Nach der Hardware folgt die Software
Der Zusammenschluss des bestehenden Werks mit dem neuen passiert in verschiedenen Phasen. Zuerst wird die Rohranlage mit der bestehenden verbunden. Anschliessend wird die Pumpe eingebaut und die gesamte Elektrik installiert. Die Pumpen sowie alle Klappen und Antriebe werden getestet.

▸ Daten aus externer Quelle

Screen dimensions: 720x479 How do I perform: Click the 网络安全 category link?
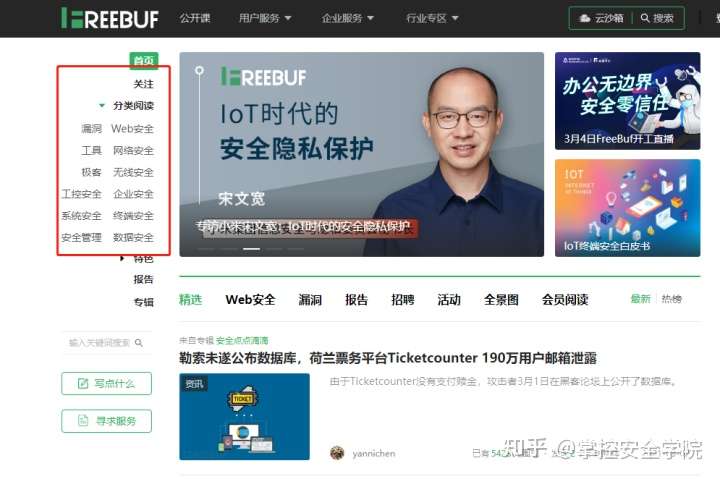tap(133, 151)
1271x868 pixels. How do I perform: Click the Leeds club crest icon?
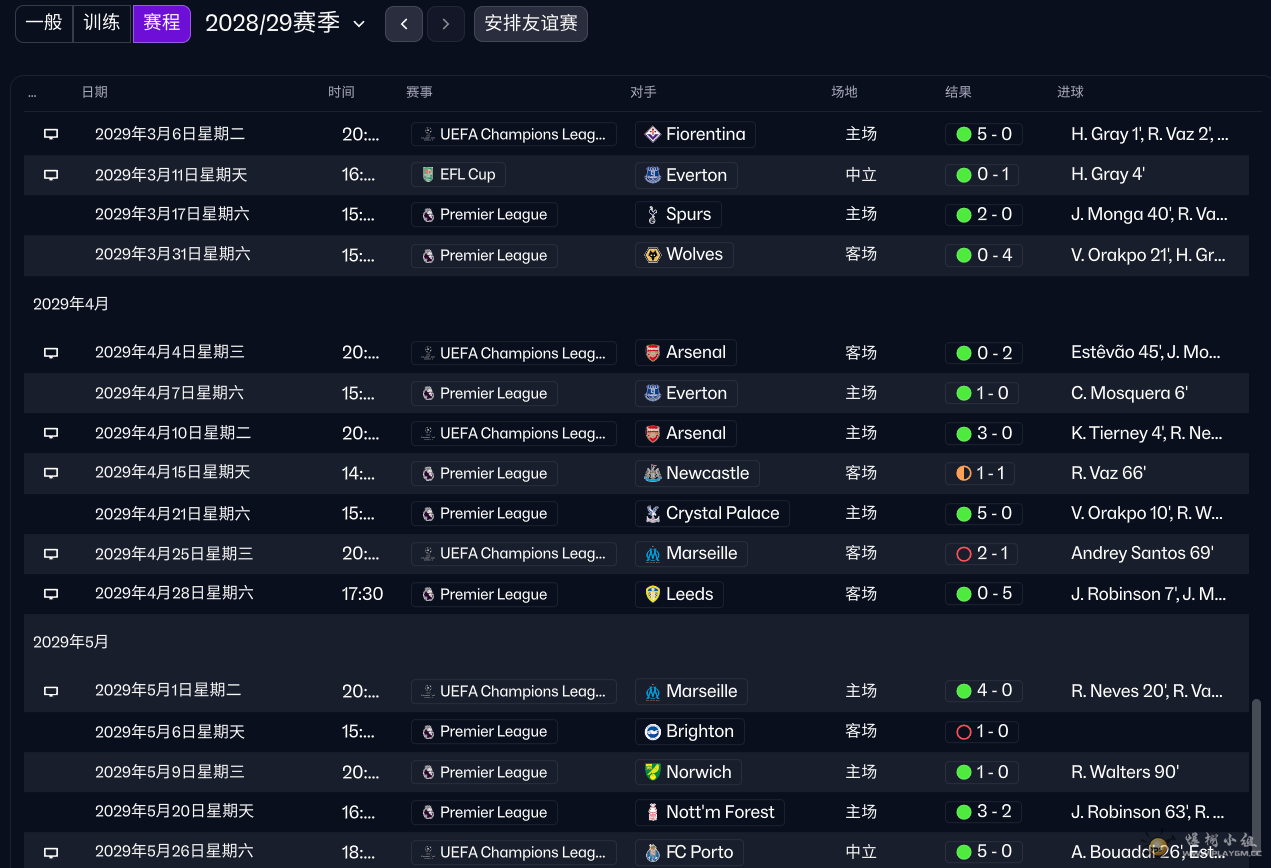click(x=652, y=594)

Wenn die Hardware funktioniert, kommt der eigentliche Umschalttag, der erwähnte Tag X. Dann wird die bestehende Software von der Steuerung genommen und die neue Steuerungssoftware wird geladen. «Zu diesem Zeitpunkt gibt es keinen Weg zurück. Es muss alles funktionieren», so Egloff.
Mitte April werden vorgängig an die Umschaltung alle Anlagen von Hand getestet. Sobald dies erfolgreich war, folgt die Umstellung. Würde die Software nicht funktionieren, müsste die Anlage ohne Software, von Hand betrieben und alle Software-Befehle müssten mit Handschaltungen gegeben werden.
Die Wasserversorgung könnte so auch bei einem Systemabsturz aufrechterhalten werden. Laufen muss die neue Anlage im April. Im September, wenn auch die Umgebung fertig ist, wird es einen Tag der offenen Tür geben, sodass sich die Bevölkerung ein Bild der neuen Aufbereitungsanlage machen kann.